Much of our current understanding of islet autoantibodies and their role in disease prediction comes from prospective studies in individuals with an increased genetic susceptibility, such as first degree relatives or individuals with no family history who possess high risk HLA alleles. The prevalence of islet autoantibodies in relatives is 5–10%, depending upon which antibodies are measured. The Diabetes Prevention Trial Type 1 (DPT-1) screened samples from 17,207 first-degree relatives for ICA, GADA, IA-2A and IAA; the test was considered positive in those with antibody levels >99th percentile of a control population. 8.2% of affected relatives had at least one autoantibody, and 2.3% had more than one.[1] Not all of those with islet autoantibodies will develop type 1 diabetes, and considerable effort has been made to identify disease-specific characteristics in order to distinguish between those who will and will not progress to diabetes, and the rate at which this might be expected to develop.

Age at autoantibody appearance

The earlier in life the first autoantibody appears, the greater the risk of progression of islet autoimmunity; the early appearance of multiple autoantibodies is associated with rapid progression to diabetes. In the German BABYDIAB cohort, 50% of children who developed multiple islet autoantibodies within the first year of life progressed to diabetes within 2 years of follow-up. This was significantly more rapid than 2-year progression in children who developed multiple islet autoantibodies at age 2 years (17%) or at age 5 years (7%).[2] The magnitude of the autoantibody response in early childhood also appears to be greater than in later life. Children who develop islet autoantibodies before age 2 years frequently have high-affinity IAA and progress to multiple islet autoantibodies, whereas children who develop autoantibodies after age 2 years are less frequently IAA-positive, are often GADA-positive and infrequently develop multiple islet autoantibodies. Since age is strongly associated with antibody characteristics and genetic risk factors, it adds little to prediction models based upon islet autoantibodies alone.[3] IAA are almost always the first autoantibodies to appear in young children who subsequently progress to diabetes, and the appearance of IAA is typically followed by rapid spread to other islet autoantibodies. Risk screening in children, adolescents and young adults (up to about 25 years of age) should therefore include all four major autoantibodies, i.e. IAA, GADA, IA-2A and ZnT8A.

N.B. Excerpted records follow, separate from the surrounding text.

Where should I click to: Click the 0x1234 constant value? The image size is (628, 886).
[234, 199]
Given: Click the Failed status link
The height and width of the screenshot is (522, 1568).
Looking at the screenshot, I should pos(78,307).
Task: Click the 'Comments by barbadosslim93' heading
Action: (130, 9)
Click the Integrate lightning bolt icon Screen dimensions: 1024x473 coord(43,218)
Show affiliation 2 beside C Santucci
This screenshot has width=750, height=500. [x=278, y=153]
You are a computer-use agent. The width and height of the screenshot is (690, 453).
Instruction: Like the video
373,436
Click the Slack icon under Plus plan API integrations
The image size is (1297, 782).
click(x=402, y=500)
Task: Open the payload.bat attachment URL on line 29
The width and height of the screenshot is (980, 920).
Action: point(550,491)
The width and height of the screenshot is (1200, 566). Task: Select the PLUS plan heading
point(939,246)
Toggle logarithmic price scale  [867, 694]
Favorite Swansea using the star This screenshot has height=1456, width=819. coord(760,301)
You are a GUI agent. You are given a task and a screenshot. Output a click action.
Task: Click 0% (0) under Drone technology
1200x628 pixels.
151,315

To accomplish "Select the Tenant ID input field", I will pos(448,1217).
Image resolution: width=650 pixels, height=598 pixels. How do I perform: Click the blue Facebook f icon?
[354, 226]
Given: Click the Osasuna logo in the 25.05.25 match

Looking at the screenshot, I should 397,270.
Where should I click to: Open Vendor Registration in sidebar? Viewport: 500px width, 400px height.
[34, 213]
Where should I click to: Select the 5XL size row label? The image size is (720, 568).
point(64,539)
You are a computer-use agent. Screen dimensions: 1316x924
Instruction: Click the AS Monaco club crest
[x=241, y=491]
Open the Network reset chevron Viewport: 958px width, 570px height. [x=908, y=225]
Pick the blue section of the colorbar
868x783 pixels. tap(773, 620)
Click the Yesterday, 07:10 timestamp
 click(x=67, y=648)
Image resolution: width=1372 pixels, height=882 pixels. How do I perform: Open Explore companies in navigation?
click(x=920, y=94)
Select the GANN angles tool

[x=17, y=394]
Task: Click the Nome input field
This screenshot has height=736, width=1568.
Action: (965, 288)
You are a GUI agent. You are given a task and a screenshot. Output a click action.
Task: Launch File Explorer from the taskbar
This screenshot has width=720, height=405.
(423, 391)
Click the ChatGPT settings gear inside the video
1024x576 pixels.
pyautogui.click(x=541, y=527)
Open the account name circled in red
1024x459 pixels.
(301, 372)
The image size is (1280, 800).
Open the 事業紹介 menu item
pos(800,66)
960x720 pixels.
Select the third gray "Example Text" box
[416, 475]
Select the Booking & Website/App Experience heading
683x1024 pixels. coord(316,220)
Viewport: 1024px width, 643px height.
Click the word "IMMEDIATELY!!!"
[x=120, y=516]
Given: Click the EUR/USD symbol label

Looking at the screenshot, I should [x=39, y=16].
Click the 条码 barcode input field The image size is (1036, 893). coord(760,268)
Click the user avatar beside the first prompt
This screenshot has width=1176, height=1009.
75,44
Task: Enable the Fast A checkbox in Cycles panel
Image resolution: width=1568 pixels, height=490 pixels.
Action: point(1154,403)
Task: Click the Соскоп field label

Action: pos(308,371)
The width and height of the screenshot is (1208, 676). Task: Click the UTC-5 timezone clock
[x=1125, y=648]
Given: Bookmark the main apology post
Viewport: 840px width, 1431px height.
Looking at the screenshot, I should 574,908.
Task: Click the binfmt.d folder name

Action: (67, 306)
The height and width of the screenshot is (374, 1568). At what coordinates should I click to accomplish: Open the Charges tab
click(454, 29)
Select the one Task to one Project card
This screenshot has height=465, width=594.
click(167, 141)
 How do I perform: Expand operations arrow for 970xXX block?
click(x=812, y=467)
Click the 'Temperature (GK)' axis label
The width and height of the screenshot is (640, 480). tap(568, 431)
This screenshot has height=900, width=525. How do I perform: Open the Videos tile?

The prevalence of IAA decreases dramatically with increasing age[4] and IAA are therefore not particularly useful screening markers in the over-25-years age groups. The prevalence of GADA on the other hand, is relatively stable with age. IA-2A are slightly more prevalent in younger cases, whereas the prevalence of ZnT8A is directly correlated with the age of the onset of type 1 diabetes. Adults >25 years old should therefore be screened for GADA, IA-2A and ZnT8A, with additional sequential testing for IAA for further risk stratification.


Transient autoantibody appearance is not associated with progression to diabetes. IAA are least likely to persist among the major islet autoantibodies and this is related to antibody titre. In small children, transient IAA are also associated with maternal transfer of IAA.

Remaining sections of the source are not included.